[DOCUMENT EXTRACT start]

Skip site navigation (1)Skip section navigation (2)
Date:      Wed, 27 Feb 2019 17:05:15 +1100 (EST)
From:      Bruce Evans <brde@optusnet.com.au>
To:        Steve Kargl <sgk@troutmask.apl.washington.edu>
Cc:        freebsd-numerics@freebsd.org
Subject:   Re: Update ENTERI() macro
Message-ID:  <20190227145002.P907@besplex.bde.org>
In-Reply-To: <20190226191825.GA68479@troutmask.apl.washington.edu>
References:  <20190226191825.GA68479@troutmask.apl.washington.edu>

next in thread | previous in thread | raw e-mail | index | archive | help
On Tue, 26 Feb 2019, Steve Kargl wrote:

> I have submitted
>
> https://bugs.freebsd.org/bugzilla/show_bug.cgi?id=236063
>
> Update the ENTERI() macro in math_private.h to take a parameter.

[DOCUMENT EXTRACT end]
[DATA SEGMENT start]

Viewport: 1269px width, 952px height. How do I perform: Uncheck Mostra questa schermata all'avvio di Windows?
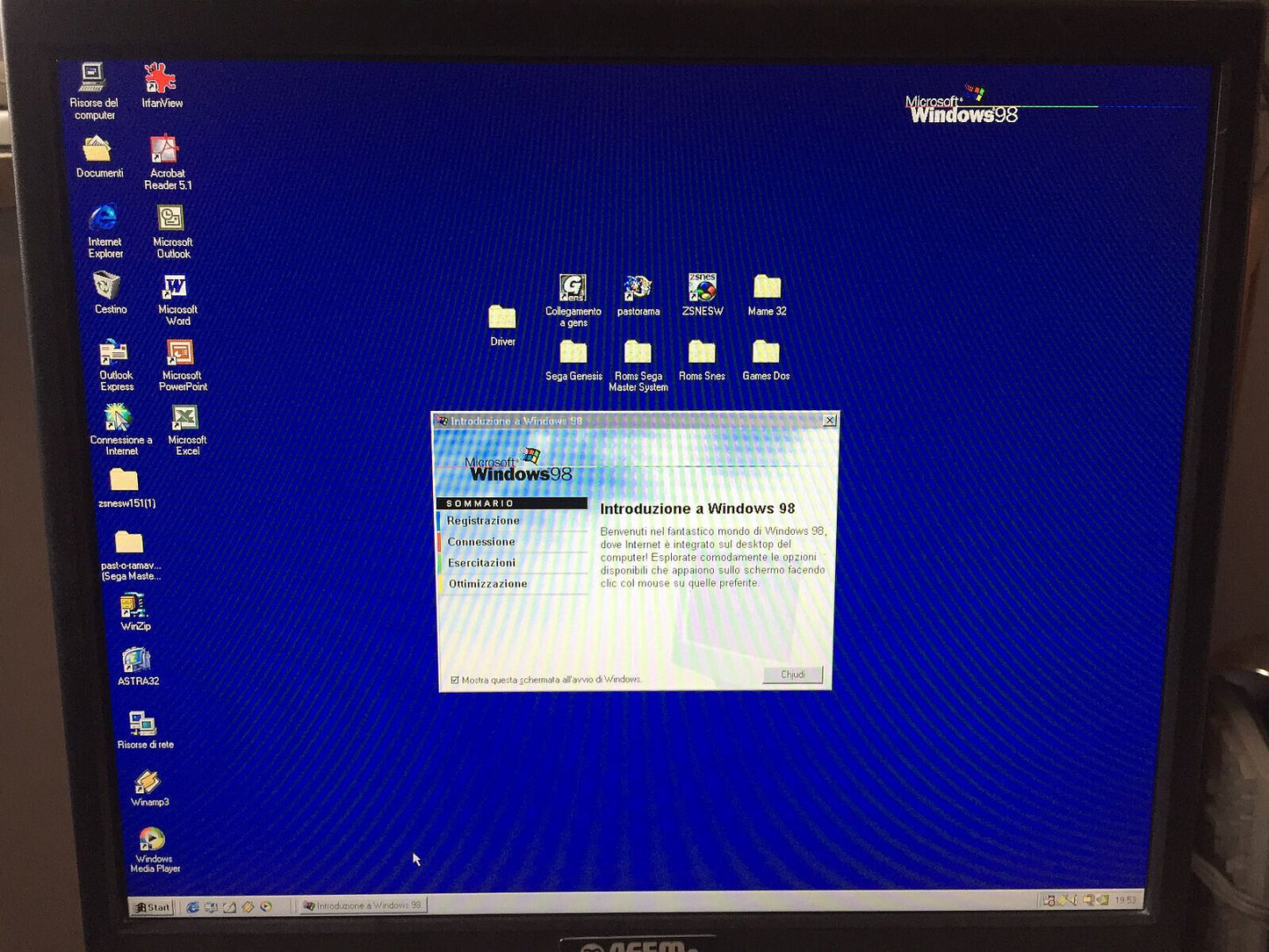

[DATA SEGMENT end]

* [WHAT THE TASK REQUIRES]
Carry on the mailing-list message about the ENTERI() macro from the point where it stops. The listing is separate material with no connection to the mailing-list message.

* [RESULT]
> This parameter is used by __typeof() to set the type for an
> intermediate variable that holds the return value of a function
> on i386 FreeBSD.  The patch updates the consumers of ENTERI().

I don't like this.  It churns and complicates all the simple cases
that only need ENTERI().  It bogotifies the existence of ENTERIT(),
whose reason for existence is to avoid this.  (Actually, it removes
ENTERIT().)  __typeof() is unnecessarily unportable.  The implementation
uses literal typesin thousands of places so gains little or less than
nothing by not spelling types literally for ENTERIT().

> ...
> --- /data/kargl/freebsd/src/lib/msun/src/math_private.h	2018-10-31 16:15:21.809877000 -0700
> +++ ./src/math_private.h	2019-02-25 16:54:26.897247000 -0800
> @@ -335,15 +348,14 @@
>
> /* Support switching the mode to FP_PE if necessary. */
> #if defined(__i386__) && !defined(NO_FPSETPREC)
> -#define	ENTERI() ENTERIT(long double)
> -#define	ENTERIT(returntype)			\
> -	returntype __retval;			\
> +#define	ENTERI(a)				\
> +	__typeof(a) __retval;			\
> 	fp_prec_t __oprec;			\
> 						\
> 	if ((__oprec = fpgetprec()) != FP_PE)	\
> 		fpsetprec(FP_PE)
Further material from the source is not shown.